In the course of three days many thousands had died there and the surrounding countryside had been transformed into a blighted landscape of death and destruction. Though we can view images of the battle's aftermath, the devastation is beyond the realm of our imaginations. One does not even want to think how bad the smell was. There was great need for a cemetery.
And a greater need for healing and recovery and restoration.
Garry Wills tells us Lincoln came to Gettysburg four months later "to sweeten the air." We are about to explore how Lincoln "transformed the ugly reality into something rich and strange" with his 272 word speech. Lincoln would eulogize and memorialize the dead and tell a disheartened country why it was fitting and proper to keep fighting a war that was inflicting so much pain and suffering.
If Gettysburg the battle was a sobering reminder of what the cost of preserving the Union and the cost of freedom and equality were to be, then Gettysburg the address was transcedent. As Wills proclaims, "The power of words has rarely been given a more compelling demonstration." (p. 20)
[Image of the Gettysburg Cemetery is from the brighterworlds flickr site.]

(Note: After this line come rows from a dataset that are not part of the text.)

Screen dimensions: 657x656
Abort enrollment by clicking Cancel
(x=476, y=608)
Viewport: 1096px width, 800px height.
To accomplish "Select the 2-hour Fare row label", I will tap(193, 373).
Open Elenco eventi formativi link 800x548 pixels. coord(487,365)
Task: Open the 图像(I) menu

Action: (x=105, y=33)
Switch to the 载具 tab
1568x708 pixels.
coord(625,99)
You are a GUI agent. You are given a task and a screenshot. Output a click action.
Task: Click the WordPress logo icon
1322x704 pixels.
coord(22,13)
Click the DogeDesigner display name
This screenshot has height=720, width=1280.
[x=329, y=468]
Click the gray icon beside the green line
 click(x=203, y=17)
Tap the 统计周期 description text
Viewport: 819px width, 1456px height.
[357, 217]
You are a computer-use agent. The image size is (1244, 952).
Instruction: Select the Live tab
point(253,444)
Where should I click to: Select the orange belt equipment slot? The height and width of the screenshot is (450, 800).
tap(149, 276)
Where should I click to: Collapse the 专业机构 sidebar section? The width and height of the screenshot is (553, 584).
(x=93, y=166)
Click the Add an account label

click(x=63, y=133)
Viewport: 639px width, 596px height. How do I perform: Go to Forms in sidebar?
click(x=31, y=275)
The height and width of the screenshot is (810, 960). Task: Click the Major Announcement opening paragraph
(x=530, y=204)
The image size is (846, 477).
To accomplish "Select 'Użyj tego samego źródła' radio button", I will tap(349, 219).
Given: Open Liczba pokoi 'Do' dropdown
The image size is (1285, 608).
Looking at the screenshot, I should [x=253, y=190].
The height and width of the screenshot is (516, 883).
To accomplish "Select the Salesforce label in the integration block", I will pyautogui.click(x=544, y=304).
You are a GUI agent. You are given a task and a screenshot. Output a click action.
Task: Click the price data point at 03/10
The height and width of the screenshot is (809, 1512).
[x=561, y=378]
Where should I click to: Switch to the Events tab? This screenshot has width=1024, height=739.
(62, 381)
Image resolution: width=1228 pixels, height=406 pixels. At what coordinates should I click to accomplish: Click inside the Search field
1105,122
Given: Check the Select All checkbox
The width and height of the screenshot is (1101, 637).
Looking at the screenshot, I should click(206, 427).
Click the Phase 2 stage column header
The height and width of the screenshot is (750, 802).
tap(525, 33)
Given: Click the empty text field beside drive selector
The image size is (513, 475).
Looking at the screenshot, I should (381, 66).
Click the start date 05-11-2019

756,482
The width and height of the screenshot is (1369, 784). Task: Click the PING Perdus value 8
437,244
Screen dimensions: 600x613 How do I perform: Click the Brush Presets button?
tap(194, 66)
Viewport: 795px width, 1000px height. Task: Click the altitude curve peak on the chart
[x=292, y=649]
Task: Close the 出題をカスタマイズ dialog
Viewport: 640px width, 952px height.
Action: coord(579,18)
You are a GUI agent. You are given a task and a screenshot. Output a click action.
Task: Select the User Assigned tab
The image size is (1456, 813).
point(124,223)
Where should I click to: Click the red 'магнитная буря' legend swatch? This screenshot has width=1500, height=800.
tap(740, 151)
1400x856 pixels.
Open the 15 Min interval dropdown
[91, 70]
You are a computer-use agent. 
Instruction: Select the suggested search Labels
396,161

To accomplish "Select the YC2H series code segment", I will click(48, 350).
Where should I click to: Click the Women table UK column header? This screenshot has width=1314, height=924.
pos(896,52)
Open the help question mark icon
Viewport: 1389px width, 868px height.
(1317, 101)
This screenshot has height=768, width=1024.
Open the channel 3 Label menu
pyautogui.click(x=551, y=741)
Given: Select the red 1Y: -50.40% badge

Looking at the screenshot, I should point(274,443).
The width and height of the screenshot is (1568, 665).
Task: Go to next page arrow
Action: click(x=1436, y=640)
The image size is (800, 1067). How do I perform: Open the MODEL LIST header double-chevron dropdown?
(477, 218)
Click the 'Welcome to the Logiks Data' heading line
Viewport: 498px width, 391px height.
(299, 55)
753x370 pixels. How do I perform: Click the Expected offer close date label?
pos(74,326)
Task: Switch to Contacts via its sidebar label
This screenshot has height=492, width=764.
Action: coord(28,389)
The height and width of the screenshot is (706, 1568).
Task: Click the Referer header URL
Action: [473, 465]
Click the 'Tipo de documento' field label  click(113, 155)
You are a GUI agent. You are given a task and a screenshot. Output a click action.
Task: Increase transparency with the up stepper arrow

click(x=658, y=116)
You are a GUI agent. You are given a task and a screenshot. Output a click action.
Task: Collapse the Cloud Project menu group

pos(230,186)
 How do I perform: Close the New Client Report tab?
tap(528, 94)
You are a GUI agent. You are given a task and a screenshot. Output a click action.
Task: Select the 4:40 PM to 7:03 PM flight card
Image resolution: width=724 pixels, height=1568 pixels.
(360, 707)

I graduated from Cornell in 2004 and now am a Captain in the US Army stationed in Afghanistan. I work with and mentor an Afghan Company Commander. In looking at the war we are fighting here I can't help but think that the Afghans need a leader who can say "words to complete the work of the guns." Someone who can transform the violence and horror of this country's last quarter century into a nation. The only Afghan that might have played that role would have been Ahmed Shah Massoud who was killed by Al Qaeda two days before 9/11. Sometimes I wonder if our continued and increasing presence only lowers the chance that another strong Afghan leader will rise.